• **AIM OF THE EXERCISE**:
Rewrite the material below, putting "option button" wherever "radio button" appears and keeping everything else the same.

----- EXCERPTED DATA -----

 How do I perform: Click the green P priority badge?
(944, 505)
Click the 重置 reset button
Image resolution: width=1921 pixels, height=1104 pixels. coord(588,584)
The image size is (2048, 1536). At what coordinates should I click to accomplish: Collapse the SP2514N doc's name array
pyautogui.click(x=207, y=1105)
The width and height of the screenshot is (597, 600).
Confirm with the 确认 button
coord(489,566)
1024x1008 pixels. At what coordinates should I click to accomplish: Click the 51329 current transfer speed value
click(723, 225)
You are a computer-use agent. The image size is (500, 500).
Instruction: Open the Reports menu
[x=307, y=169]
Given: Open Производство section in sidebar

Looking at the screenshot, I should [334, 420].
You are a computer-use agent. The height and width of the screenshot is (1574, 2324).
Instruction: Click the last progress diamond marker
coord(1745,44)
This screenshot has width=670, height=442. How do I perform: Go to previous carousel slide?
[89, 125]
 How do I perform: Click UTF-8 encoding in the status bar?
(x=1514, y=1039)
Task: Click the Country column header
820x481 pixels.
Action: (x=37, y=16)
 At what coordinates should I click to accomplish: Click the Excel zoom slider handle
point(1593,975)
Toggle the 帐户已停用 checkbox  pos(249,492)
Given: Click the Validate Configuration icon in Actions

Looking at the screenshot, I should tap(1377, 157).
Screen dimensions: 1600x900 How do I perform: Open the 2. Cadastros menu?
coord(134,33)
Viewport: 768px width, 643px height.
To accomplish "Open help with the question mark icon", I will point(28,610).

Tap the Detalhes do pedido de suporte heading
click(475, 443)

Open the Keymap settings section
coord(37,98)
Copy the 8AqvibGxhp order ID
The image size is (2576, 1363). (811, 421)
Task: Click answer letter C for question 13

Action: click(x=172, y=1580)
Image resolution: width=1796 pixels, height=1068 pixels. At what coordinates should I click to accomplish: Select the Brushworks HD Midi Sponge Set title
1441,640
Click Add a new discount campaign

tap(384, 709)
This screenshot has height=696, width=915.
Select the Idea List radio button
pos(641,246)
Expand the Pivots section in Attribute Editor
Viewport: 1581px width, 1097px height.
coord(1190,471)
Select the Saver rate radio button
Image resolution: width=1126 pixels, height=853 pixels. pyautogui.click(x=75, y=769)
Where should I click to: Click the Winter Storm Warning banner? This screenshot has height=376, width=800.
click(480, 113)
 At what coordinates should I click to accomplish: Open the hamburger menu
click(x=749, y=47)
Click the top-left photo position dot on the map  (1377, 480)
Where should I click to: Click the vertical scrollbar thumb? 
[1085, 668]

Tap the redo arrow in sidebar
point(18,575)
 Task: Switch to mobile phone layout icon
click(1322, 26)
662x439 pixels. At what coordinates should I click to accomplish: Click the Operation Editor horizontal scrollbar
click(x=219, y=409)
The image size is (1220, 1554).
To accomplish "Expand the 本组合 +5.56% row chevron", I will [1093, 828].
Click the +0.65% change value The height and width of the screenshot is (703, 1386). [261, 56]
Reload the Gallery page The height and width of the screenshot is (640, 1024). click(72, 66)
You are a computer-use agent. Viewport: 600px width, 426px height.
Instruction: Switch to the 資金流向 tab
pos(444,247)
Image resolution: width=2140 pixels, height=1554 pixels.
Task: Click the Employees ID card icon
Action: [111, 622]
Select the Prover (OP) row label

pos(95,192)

-----

• **RESULT FOR THIS EXERCISE**:
 How do I perform: Click the green P priority badge?
(944, 505)
Click the 重置 reset button
Image resolution: width=1921 pixels, height=1104 pixels. coord(588,584)
The image size is (2048, 1536). At what coordinates should I click to accomplish: Collapse the SP2514N doc's name array
pyautogui.click(x=207, y=1105)
The width and height of the screenshot is (597, 600).
Confirm with the 确认 button
coord(489,566)
1024x1008 pixels. At what coordinates should I click to accomplish: Click the 51329 current transfer speed value
click(723, 225)
You are a computer-use agent. The image size is (500, 500).
Instruction: Open the Reports menu
[x=307, y=169]
Given: Open Производство section in sidebar

Looking at the screenshot, I should [334, 420].
You are a computer-use agent. The height and width of the screenshot is (1574, 2324).
Instruction: Click the last progress diamond marker
coord(1745,44)
This screenshot has width=670, height=442. How do I perform: Go to previous carousel slide?
[89, 125]
 How do I perform: Click UTF-8 encoding in the status bar?
(x=1514, y=1039)
Task: Click the Country column header
820x481 pixels.
Action: (x=37, y=16)
 At what coordinates should I click to accomplish: Click the Excel zoom slider handle
point(1593,975)
Toggle the 帐户已停用 checkbox  pos(249,492)
Given: Click the Validate Configuration icon in Actions

Looking at the screenshot, I should tap(1377, 157).
Screen dimensions: 1600x900 How do I perform: Open the 2. Cadastros menu?
coord(134,33)
Viewport: 768px width, 643px height.
To accomplish "Open help with the question mark icon", I will point(28,610).

Tap the Detalhes do pedido de suporte heading
click(475, 443)

Open the Keymap settings section
coord(37,98)
Copy the 8AqvibGxhp order ID
The image size is (2576, 1363). (811, 421)
Task: Click answer letter C for question 13

Action: click(x=172, y=1580)
Image resolution: width=1796 pixels, height=1068 pixels. At what coordinates should I click to accomplish: Select the Brushworks HD Midi Sponge Set title
1441,640
Click Add a new discount campaign

tap(384, 709)
This screenshot has height=696, width=915.
Select the Idea List option button
pos(641,246)
Expand the Pivots section in Attribute Editor
Viewport: 1581px width, 1097px height.
coord(1190,471)
Select the Saver rate option button
Image resolution: width=1126 pixels, height=853 pixels. pyautogui.click(x=75, y=769)
Where should I click to: Click the Winter Storm Warning banner? This screenshot has height=376, width=800.
click(480, 113)
 At what coordinates should I click to accomplish: Open the hamburger menu
click(x=749, y=47)
Click the top-left photo position dot on the map  (1377, 480)
Where should I click to: Click the vertical scrollbar thumb? 
[1085, 668]

Tap the redo arrow in sidebar
point(18,575)
 Task: Switch to mobile phone layout icon
click(1322, 26)
662x439 pixels. At what coordinates should I click to accomplish: Click the Operation Editor horizontal scrollbar
click(x=219, y=409)
The image size is (1220, 1554).
To accomplish "Expand the 本组合 +5.56% row chevron", I will [1093, 828].
Click the +0.65% change value The height and width of the screenshot is (703, 1386). [261, 56]
Reload the Gallery page The height and width of the screenshot is (640, 1024). click(72, 66)
You are a computer-use agent. Viewport: 600px width, 426px height.
Instruction: Switch to the 資金流向 tab
pos(444,247)
Image resolution: width=2140 pixels, height=1554 pixels.
Task: Click the Employees ID card icon
Action: [111, 622]
Select the Prover (OP) row label

pos(95,192)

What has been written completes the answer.